E eu? Quem enxergará no fundo de mim, se nem eu enxergo no escuro? Ali no fundo mais fundo, onde não entra luz. Eu entro apalpando, com medo e com coragem, mas mal distingo as texturas. Intuo, às vezes. Mas enxergar, definitivamente não. Sou cega no escuro de mim, e aí reside o pavor e a liberdade.

Pois eu mergulhava nesse fundo, quando encontrei uma isca. Um amigo querido que veio aqui em casa fazer um suco amoroso. Em vez de hortelã em maço, trouxe-a em vaso, para que houvesse vida após o suco.

Eu mordi a isca da vida da hortelã e, sem que me desse conta, fui puxada para cima, lá onde há luz. Comecei a organizar de fora para dentro. Arranjei muda de manjericão e de ixora. Comprei vasinhos coloridos e mais um vaso enorme, para plantar capim-limão, meu atual sonho de consumo.

Vim do Largo do Machado carregando vinte quilos de terra, quase morrendo, claro. Na entrada da vila, larguei um dos sacos, para buscá-lo depois. Um menininho, que brincava de skate, me chamou:

- Moça, ficou um pacote aqui no chão.

- Eu sei. É que está muito pesado. Daqui a pouco volto para buscar.

- Quer ajuda?

- Não precisa. Está pesado mesmo.
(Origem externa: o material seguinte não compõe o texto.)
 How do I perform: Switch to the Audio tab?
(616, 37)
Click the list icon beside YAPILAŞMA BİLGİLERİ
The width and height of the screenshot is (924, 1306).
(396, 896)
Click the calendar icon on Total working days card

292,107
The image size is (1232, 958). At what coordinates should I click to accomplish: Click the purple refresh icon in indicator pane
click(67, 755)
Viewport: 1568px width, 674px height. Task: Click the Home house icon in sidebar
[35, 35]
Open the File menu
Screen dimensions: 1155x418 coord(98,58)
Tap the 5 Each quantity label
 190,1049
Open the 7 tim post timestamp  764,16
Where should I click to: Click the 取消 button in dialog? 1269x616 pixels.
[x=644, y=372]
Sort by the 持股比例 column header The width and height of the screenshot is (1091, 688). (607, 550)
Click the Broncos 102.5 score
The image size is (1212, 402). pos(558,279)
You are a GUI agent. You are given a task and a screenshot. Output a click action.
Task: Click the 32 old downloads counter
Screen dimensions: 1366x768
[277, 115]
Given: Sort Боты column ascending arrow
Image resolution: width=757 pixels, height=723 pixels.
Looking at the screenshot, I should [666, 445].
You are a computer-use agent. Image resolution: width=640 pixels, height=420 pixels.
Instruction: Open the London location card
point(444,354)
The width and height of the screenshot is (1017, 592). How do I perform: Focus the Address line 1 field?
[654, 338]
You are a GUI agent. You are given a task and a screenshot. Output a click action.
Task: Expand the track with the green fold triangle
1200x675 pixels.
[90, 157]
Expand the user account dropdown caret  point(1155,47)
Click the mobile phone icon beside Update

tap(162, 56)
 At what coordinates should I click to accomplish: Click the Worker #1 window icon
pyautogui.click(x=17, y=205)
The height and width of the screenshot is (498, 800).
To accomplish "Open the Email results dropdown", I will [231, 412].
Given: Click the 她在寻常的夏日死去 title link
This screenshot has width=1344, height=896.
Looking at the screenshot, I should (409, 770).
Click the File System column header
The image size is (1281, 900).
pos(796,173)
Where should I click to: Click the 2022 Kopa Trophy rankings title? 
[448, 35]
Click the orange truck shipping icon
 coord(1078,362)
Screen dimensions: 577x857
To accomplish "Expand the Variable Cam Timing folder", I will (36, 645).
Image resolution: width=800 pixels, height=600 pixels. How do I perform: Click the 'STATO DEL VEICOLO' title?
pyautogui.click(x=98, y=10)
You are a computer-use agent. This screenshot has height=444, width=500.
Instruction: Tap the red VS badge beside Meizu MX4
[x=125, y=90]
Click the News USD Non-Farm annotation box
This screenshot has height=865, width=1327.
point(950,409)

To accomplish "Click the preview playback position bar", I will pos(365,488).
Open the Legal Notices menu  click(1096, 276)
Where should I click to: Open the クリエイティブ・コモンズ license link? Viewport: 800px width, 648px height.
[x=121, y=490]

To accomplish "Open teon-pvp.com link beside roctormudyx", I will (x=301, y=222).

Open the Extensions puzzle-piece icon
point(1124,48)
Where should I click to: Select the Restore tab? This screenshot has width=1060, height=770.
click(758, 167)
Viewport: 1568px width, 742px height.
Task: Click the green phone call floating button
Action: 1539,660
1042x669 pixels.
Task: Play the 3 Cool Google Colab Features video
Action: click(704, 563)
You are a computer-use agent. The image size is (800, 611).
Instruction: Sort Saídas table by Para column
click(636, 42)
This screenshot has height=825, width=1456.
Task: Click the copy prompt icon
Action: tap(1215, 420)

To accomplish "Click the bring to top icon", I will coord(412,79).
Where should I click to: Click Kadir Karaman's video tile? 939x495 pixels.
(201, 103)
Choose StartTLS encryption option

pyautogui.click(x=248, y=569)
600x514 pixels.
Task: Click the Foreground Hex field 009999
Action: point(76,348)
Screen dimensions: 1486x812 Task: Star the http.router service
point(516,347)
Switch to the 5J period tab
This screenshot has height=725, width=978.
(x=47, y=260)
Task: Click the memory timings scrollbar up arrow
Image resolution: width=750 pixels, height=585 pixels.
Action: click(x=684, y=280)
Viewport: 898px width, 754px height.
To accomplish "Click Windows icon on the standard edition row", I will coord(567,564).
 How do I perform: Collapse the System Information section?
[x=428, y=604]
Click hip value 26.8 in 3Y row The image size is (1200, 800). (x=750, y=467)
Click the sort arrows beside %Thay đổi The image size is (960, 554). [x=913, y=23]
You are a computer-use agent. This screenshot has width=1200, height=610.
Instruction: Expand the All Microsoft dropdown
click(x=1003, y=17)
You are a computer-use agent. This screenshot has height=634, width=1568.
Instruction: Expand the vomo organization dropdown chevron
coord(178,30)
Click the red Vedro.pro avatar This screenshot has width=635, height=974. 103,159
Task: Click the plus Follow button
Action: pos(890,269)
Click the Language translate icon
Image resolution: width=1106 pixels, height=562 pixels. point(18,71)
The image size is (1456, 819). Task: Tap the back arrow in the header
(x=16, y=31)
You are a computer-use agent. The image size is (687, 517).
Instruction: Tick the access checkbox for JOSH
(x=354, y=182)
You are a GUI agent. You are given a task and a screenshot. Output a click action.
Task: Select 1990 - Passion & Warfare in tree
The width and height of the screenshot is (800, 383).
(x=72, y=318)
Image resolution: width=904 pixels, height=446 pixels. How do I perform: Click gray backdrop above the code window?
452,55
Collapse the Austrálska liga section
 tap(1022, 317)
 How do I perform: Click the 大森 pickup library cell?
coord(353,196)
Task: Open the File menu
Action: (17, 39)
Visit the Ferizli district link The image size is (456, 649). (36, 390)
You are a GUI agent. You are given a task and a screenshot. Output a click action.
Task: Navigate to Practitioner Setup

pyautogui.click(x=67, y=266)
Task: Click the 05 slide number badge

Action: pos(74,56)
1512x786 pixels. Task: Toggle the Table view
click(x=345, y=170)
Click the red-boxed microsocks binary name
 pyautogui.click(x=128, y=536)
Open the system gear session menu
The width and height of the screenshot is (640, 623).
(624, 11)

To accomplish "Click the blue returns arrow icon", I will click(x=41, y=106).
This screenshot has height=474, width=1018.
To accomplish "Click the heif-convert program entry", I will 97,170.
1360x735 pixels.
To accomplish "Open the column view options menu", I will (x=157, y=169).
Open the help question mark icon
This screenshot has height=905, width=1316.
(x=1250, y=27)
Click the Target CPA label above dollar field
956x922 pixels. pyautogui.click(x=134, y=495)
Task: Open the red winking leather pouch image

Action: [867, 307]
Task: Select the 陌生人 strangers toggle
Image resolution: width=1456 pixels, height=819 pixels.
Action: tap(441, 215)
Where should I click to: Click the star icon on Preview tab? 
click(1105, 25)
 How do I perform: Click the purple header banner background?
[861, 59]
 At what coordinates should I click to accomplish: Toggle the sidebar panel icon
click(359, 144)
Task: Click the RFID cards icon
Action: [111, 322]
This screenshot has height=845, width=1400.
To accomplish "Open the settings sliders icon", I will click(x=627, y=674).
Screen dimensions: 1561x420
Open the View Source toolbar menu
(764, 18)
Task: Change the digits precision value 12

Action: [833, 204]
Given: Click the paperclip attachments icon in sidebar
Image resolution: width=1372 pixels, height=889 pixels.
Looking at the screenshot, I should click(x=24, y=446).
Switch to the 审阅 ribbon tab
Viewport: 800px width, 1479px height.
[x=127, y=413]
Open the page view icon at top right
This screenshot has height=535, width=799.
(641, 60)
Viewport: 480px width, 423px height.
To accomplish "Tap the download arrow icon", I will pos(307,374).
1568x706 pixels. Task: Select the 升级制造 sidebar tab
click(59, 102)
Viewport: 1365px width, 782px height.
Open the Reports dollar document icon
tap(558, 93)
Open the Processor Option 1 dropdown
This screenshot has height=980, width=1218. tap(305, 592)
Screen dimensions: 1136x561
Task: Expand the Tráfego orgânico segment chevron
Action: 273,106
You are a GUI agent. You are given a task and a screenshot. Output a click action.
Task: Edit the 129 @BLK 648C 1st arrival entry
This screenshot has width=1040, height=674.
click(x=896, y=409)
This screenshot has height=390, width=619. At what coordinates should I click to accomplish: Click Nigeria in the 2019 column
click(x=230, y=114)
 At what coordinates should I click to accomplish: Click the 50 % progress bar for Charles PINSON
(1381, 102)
Vou levar este até a porta e já volto.

Larguei o pacote de dez quilos em casa e, quando ia sair para buscar o outro, me aparece o menininho, com o pacote sobre o skate. Agradeci emocionada e pensando que, depois de criar minhas plantinhas e publicar meu livro, vou querer fazer um filho.

Enchi a floreira com vasinhos de plantas e continuei colorindo, de fora para dentro. Montei estante, pendurei quadros, enchi a cama de almofadas indianas. Meu quarto, que estava uma bagunça, começou a ganhar certa ordem. Sempre de fora para dentro. Fui arrumando, arrumando. Até conseguir, não enxergar, mas me locomover melhor no escuro. O fundo de mim.

Há momentos em que é preciso preencher a vida de cheios para enxergar melhor o vazio, essa matéria de que somos feitos, nós e o universo.

Às vezes é só pegar o caminho inverso.